__Work task__. An exact transcript is needed of the material below, beginning at the line that contains "You are a GUI" and continuing through its last line; nothing else should appear.

__Supplied entries__.
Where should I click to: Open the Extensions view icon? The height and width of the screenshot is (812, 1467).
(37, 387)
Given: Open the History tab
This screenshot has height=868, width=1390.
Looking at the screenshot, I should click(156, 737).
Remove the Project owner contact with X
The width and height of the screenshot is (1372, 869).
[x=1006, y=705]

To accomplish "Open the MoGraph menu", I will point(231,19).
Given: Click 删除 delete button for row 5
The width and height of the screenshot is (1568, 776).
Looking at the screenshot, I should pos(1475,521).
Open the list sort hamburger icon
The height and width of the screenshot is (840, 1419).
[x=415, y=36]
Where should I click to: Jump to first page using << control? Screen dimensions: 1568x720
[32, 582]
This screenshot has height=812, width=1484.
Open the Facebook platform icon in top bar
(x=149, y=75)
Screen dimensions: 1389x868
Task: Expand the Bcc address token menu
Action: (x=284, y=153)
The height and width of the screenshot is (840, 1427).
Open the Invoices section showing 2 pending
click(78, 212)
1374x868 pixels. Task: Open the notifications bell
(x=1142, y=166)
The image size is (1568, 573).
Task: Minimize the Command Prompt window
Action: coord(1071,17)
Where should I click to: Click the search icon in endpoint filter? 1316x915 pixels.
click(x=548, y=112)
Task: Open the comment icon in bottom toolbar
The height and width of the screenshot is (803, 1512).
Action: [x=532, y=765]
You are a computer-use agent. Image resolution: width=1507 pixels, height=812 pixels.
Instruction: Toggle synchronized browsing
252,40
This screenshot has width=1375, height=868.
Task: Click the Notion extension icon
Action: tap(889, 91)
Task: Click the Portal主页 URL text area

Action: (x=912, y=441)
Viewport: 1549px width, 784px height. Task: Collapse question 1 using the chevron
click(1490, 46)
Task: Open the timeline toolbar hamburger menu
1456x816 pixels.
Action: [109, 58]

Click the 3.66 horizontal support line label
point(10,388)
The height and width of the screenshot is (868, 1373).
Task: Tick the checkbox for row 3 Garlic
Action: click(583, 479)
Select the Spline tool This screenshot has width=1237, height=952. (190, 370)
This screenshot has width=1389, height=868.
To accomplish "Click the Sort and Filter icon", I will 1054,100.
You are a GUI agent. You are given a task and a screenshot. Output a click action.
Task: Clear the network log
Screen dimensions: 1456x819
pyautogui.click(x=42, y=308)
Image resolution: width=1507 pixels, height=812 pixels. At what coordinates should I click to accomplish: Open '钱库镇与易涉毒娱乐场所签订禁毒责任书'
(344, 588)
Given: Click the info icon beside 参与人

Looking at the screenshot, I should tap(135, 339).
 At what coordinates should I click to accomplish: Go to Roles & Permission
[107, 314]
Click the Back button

__Exercise answer__.
You are a GUI agent. You are given a task and a screenshot. Output a click action.
Task: Clear the network log
Screen dimensions: 1456x819
pyautogui.click(x=42, y=308)
Image resolution: width=1507 pixels, height=812 pixels. At what coordinates should I click to accomplish: Open '钱库镇与易涉毒娱乐场所签订禁毒责任书'
(344, 588)
Given: Click the info icon beside 参与人

Looking at the screenshot, I should tap(135, 339).
 At what coordinates should I click to accomplish: Go to Roles & Permission
[107, 314]
Click the Back button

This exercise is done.